Comment un silence peut faire perdre une bonne idée
24 novembre 2025Gestion d'équipe, Intelligence émotionnelle
Le problème
Il m’est arrivé à plusieurs reprises, lors d’ateliers ou de séances de coordination, d’assister à une scène parfaitement révélatrice. Une personne junior, ou récemment arrivée dans l’équipe, propose une idée originale, un peu décalée mais vraiment pertinente. Et pourtant, sans une intervention extérieure, l’équipe l’aurait laissée passer, comme cela arrive souvent dans des environnements où la hiérarchie prend trop de place et l’intelligence émotionnelle trop peu.
La personne la plus expérimentée du groupe écoute, sans réagir. Pas un signe d’approbation, pas de désaccord non plus. Juste un silence.
Rien de dramatique. Et pourtant, la dynamique change immédiatement. Le reste de l’équipe réoriente la discussion, comme si l’idée n’avait jamais existé.
Ce genre de situation est courant. Les idées ne s’effacent pas parce qu’elles manquent de qualité, mais souvent parce qu’elles ne sont pas réellement entendues par le groupe.

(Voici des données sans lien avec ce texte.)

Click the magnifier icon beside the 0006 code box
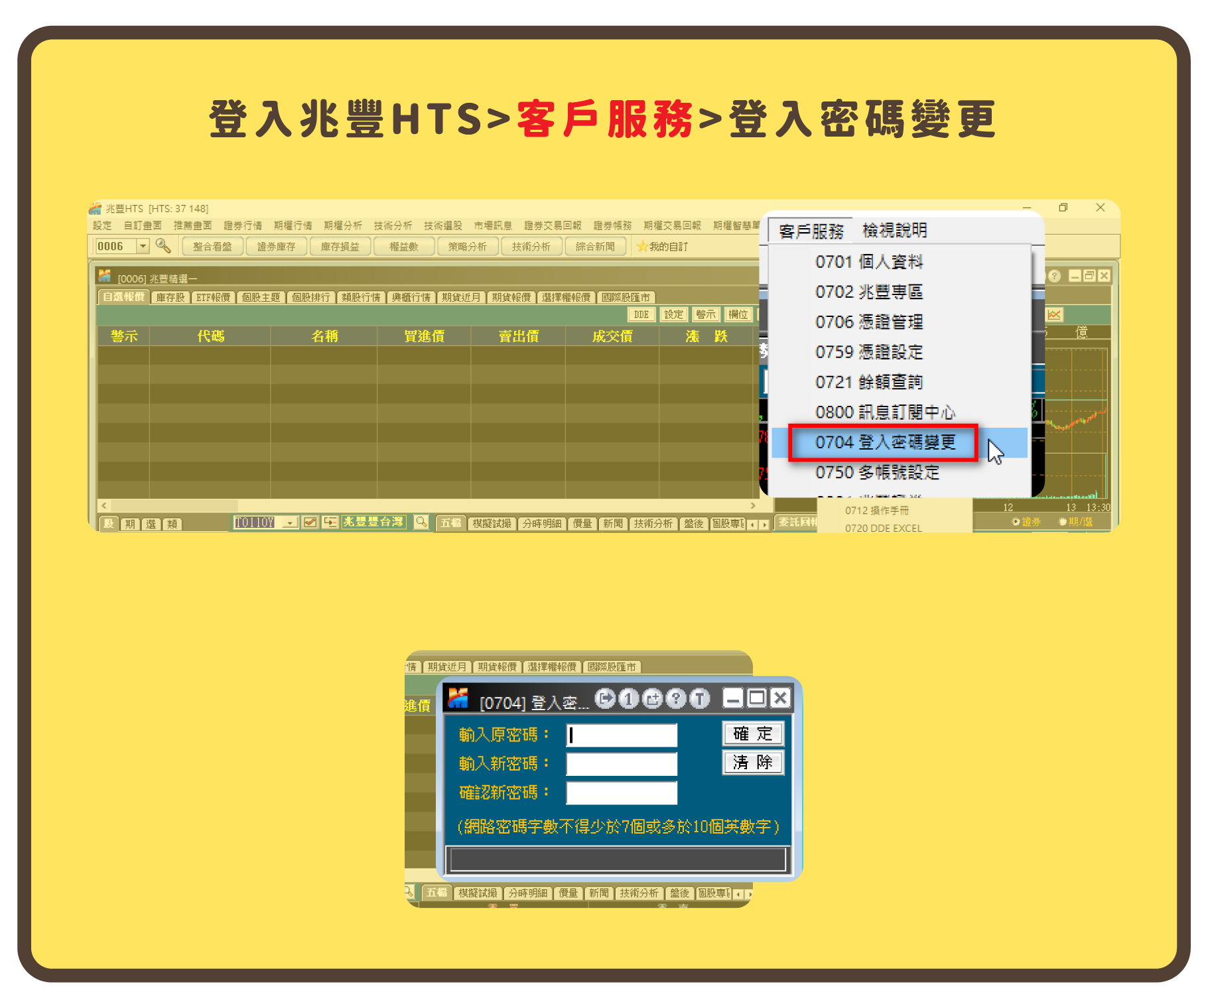click(163, 246)
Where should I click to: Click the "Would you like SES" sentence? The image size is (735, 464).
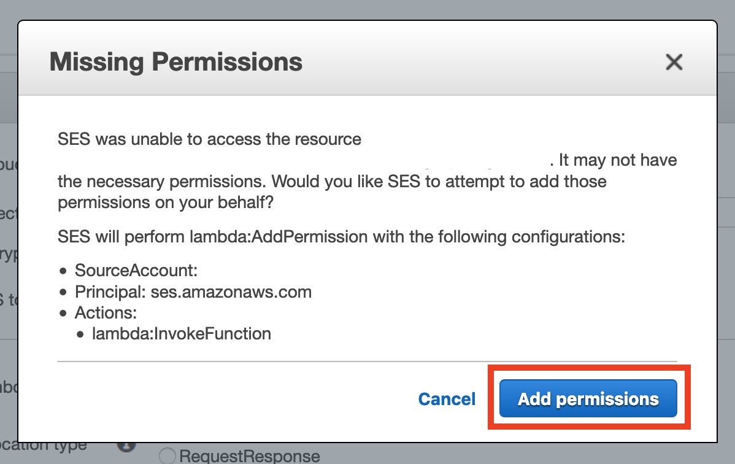[439, 182]

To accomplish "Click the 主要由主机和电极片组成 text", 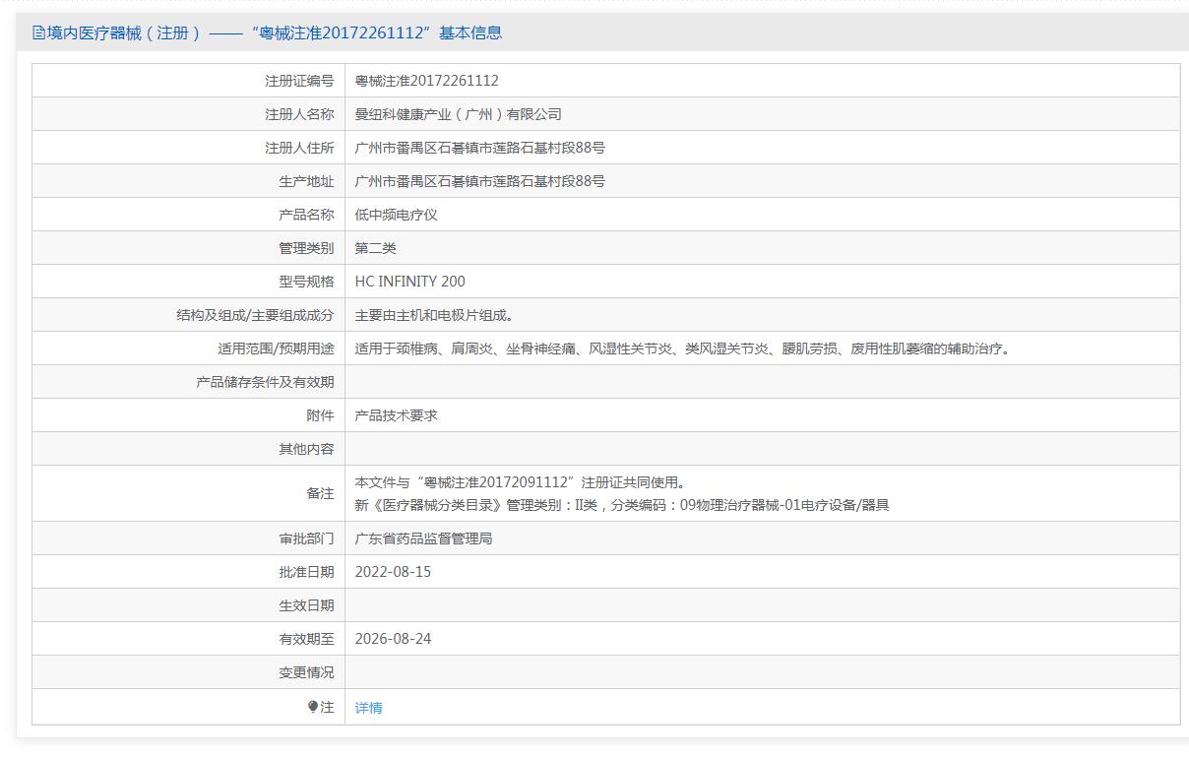I will [x=433, y=315].
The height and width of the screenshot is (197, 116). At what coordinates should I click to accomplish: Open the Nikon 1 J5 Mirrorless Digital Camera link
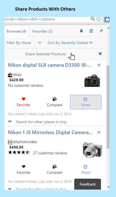pyautogui.click(x=50, y=132)
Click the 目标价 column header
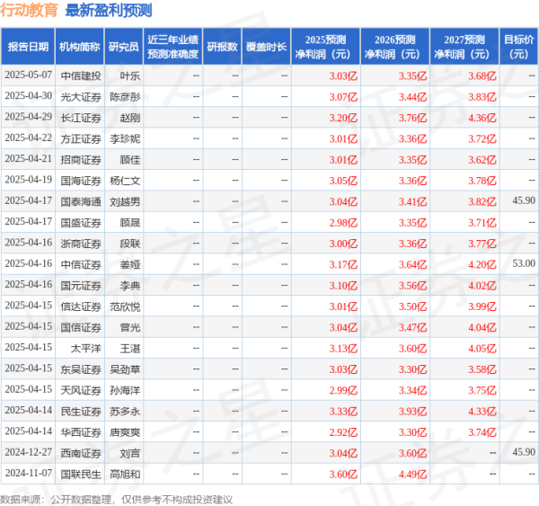 click(517, 46)
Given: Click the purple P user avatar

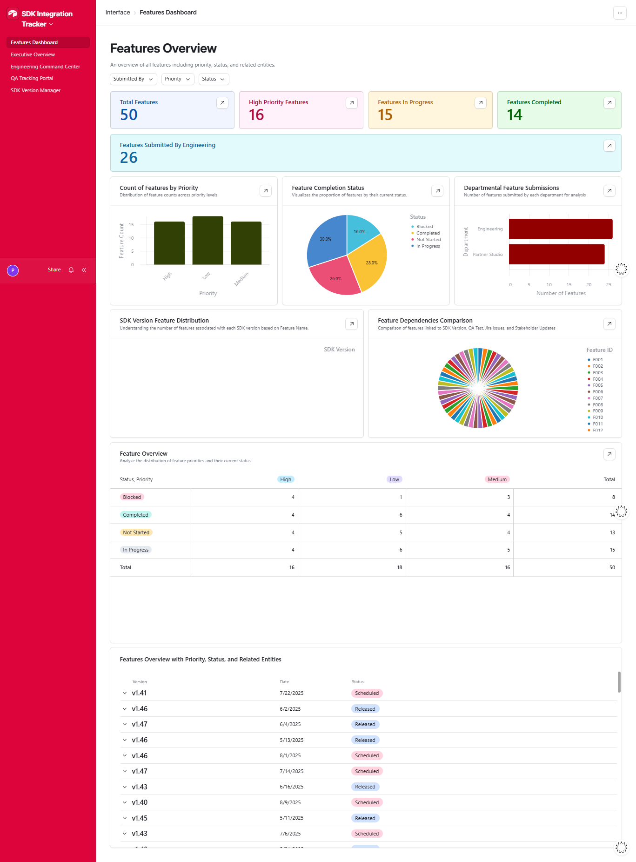Looking at the screenshot, I should (x=13, y=270).
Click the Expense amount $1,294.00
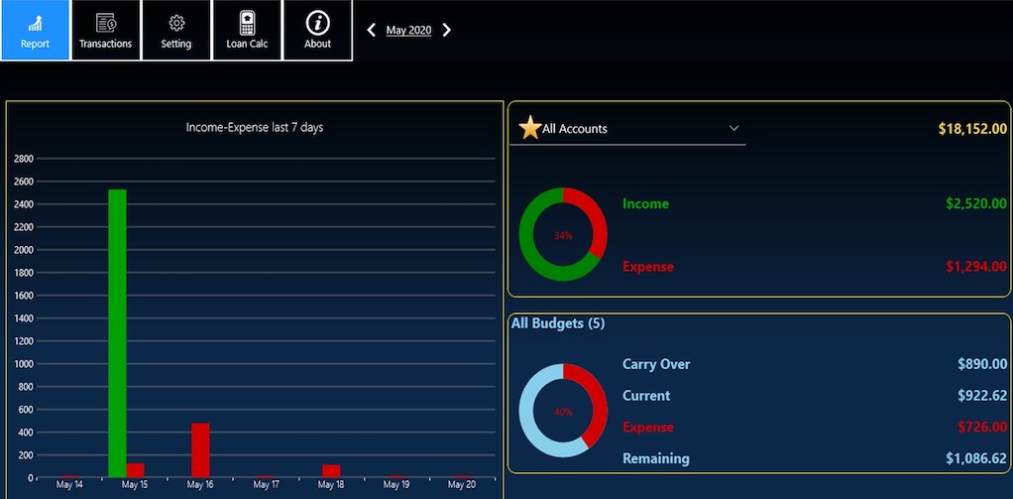The height and width of the screenshot is (499, 1013). (x=975, y=266)
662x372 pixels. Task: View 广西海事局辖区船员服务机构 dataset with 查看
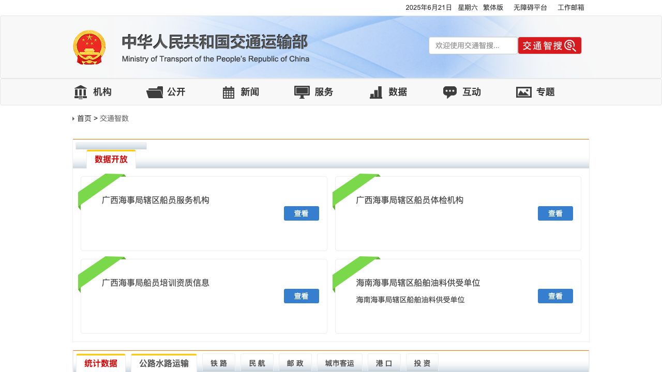[x=302, y=213]
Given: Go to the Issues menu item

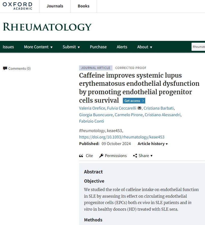Looking at the screenshot, I should click(8, 47).
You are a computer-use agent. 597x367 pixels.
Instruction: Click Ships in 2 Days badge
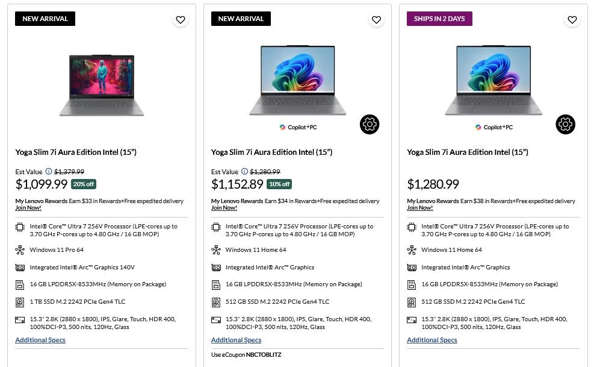coord(439,19)
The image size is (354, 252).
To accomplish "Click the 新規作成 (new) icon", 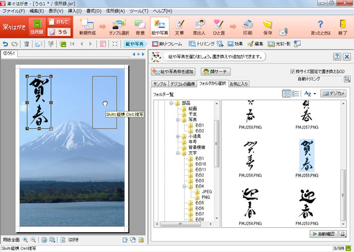I will (x=87, y=26).
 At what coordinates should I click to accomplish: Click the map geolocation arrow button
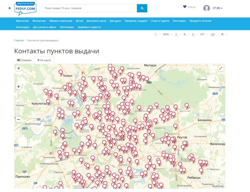[x=19, y=68]
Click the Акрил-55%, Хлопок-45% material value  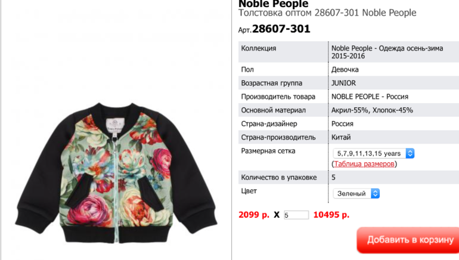(372, 110)
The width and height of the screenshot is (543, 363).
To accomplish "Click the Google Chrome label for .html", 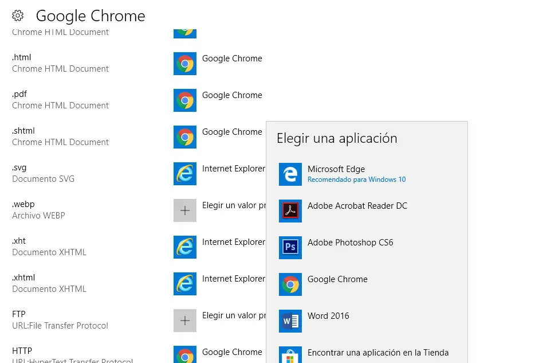I will pyautogui.click(x=232, y=58).
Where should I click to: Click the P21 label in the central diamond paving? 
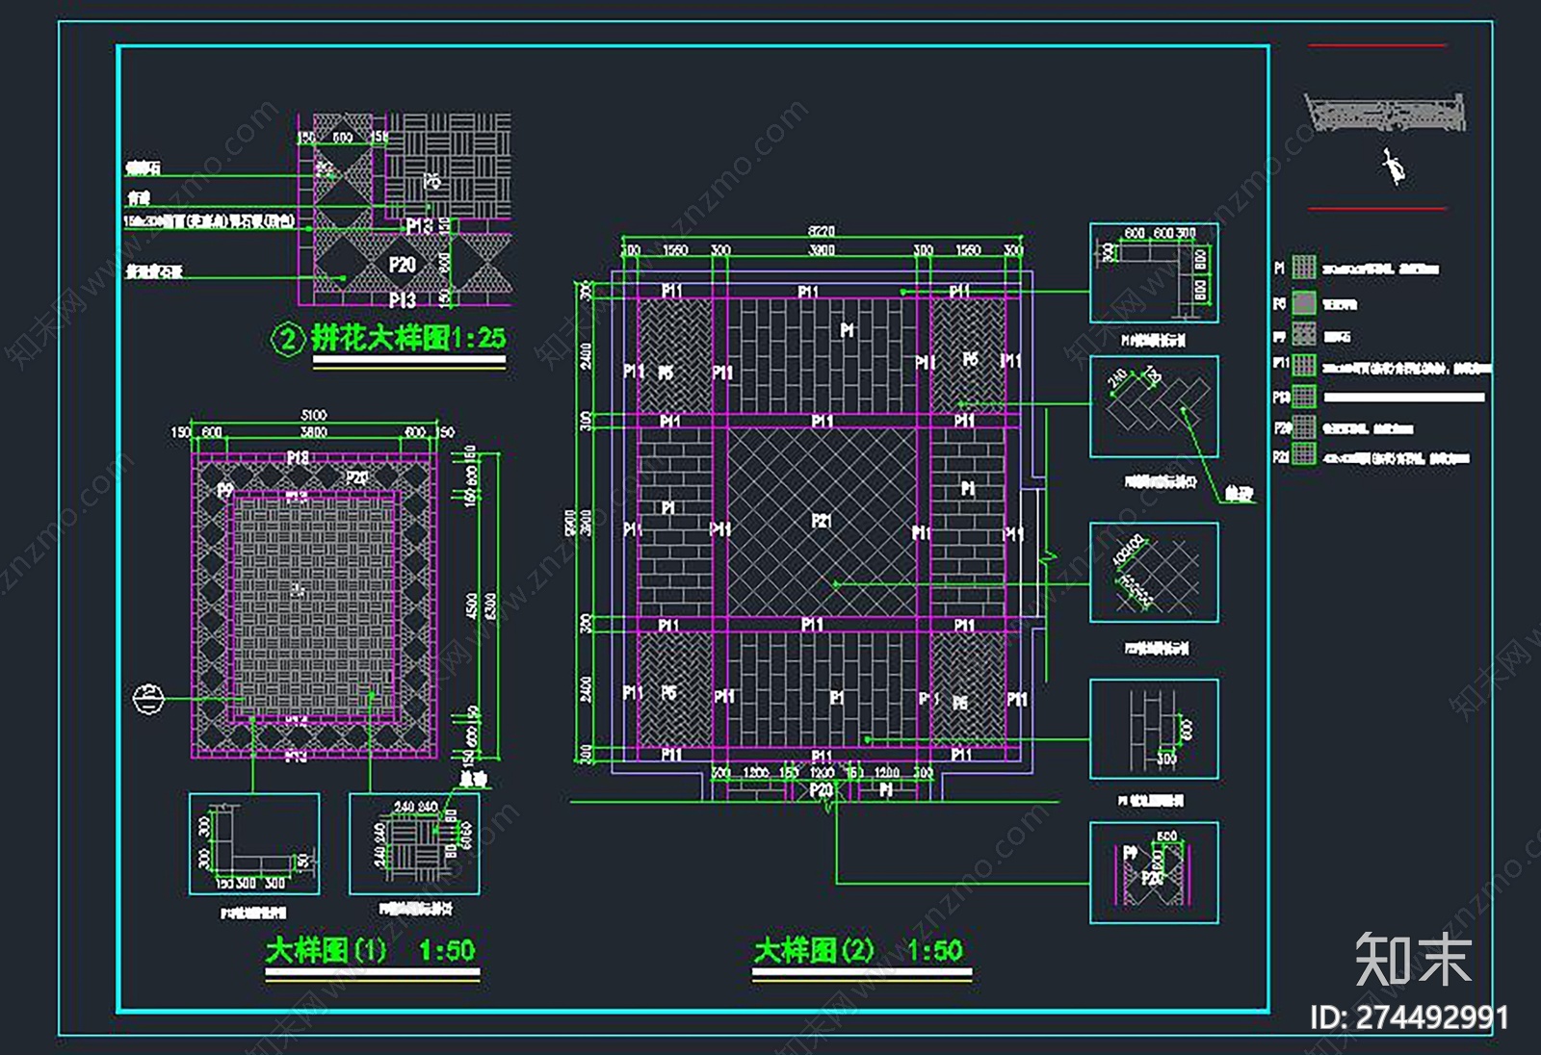point(821,521)
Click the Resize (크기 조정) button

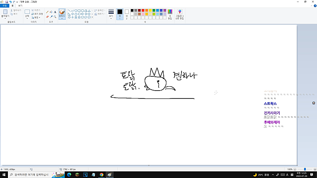click(x=37, y=14)
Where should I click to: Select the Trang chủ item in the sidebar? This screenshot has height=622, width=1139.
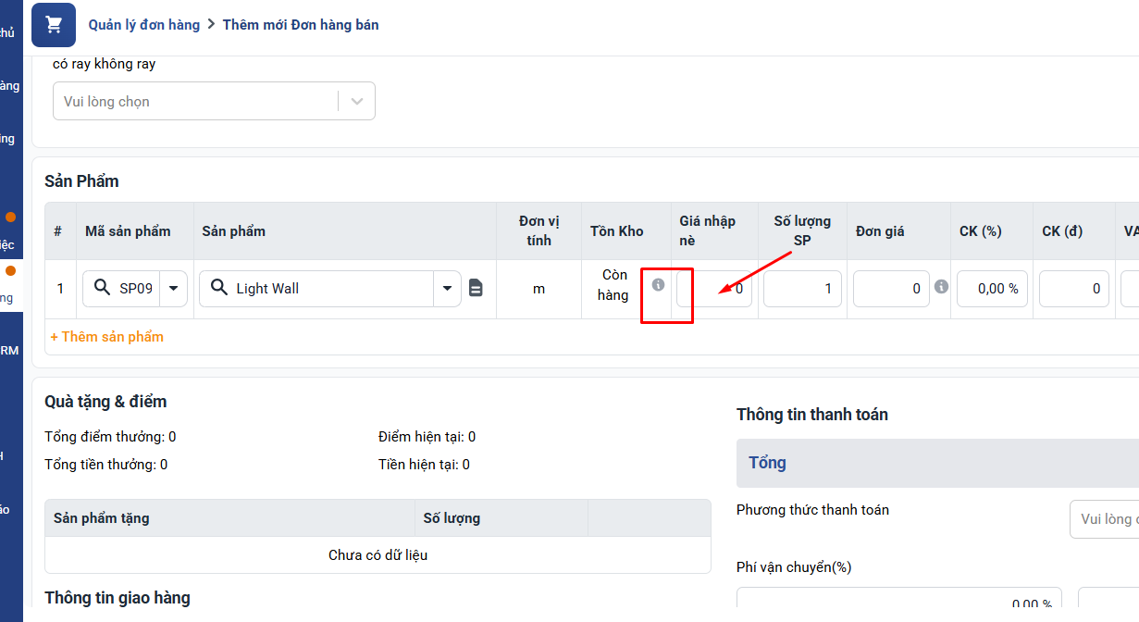(7, 33)

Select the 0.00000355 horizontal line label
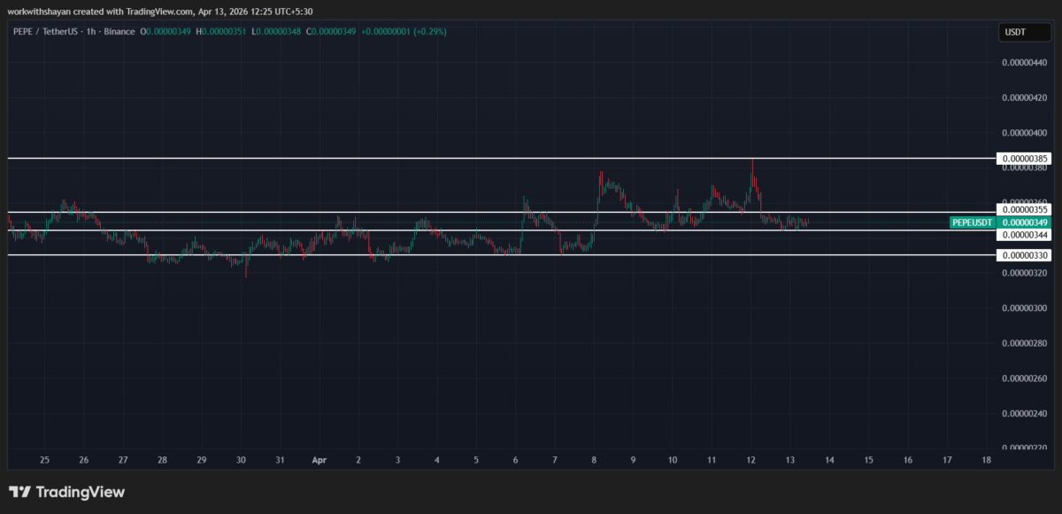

Ce que l’on oublie souvent
Quand quelqu’un ose proposer quelque chose de nouveau, surtout s’il se trouve en position moins affirmée, il s’expose.
Il y a toujours un instant de vulnérabilité : la crainte du jugement, la peur d’être à côté du sujet, l’impression de parler trop tôt ou de ne pas être légitime.
Dans les scènes que j’ai observées, ce n’est pas un refus explicite qui a fait reculer l’idée, mais une simple absence de réaction. Le silence de la personne reconnue, combiné au silence du reste du groupe, aurait suffit à faire disparaître la proposition.
On dit souvent que l’innovation dépend de la créativité ou des méthodes. En réalité, elle dépend d’abord de la manière dont les émotions circulent, surtout lorsque les rôles et les statuts entrent en jeu.
Ce qui aide dans ces moments-là
Voici trois pratiques qui peuvent faire la différence .
- Clarifier l’intention du silence . Le silence n’est pas toujours un désaccord. Parfois, c’est de l’attention. Parfois, c’est de la prudence. Dire quelque chose d’aussi simple que « laisse-moi réfléchir un instant » évite au groupe d’interpréter.
- S’assurer que chacun peut contribuer sans lire entre les lignes. Dans la scène vécue, il a suffi d’un signe, positif ou neutre, pour tout rééquilibrer. Accueillir une idée par un « explique-nous ce que tu as en tête » crée un espace où chacun se sent légitime, quel que soit son statut.
- Donner sa chance à l’idée avant de la juger. Lui laisser un court moment pour exister et l’explorer collectivement, même de manière simple et rapide, permet souvent d’en révéler le potentiel. Ce temps d’attention donne à l’idée une vraie chance de se développer au lieu de disparaître sans avoir été comprise.
Comment l’appliquer au quotidien
Observer attentivement les moments où une idée émerge, relever les silences qui s’installent et les signes d’hésitation dans le groupe. Prendre un court instant pour revenir sur la proposition, demander à la personne de préciser ce qu’elle a en tête et permettre au groupe d’explorer l’idée sans l’évaluer trop vite. Créer volontairement ces petits espaces d’attention évite de laisser disparaître des pistes prometteuses et aide les idées fragiles à trouver leur place.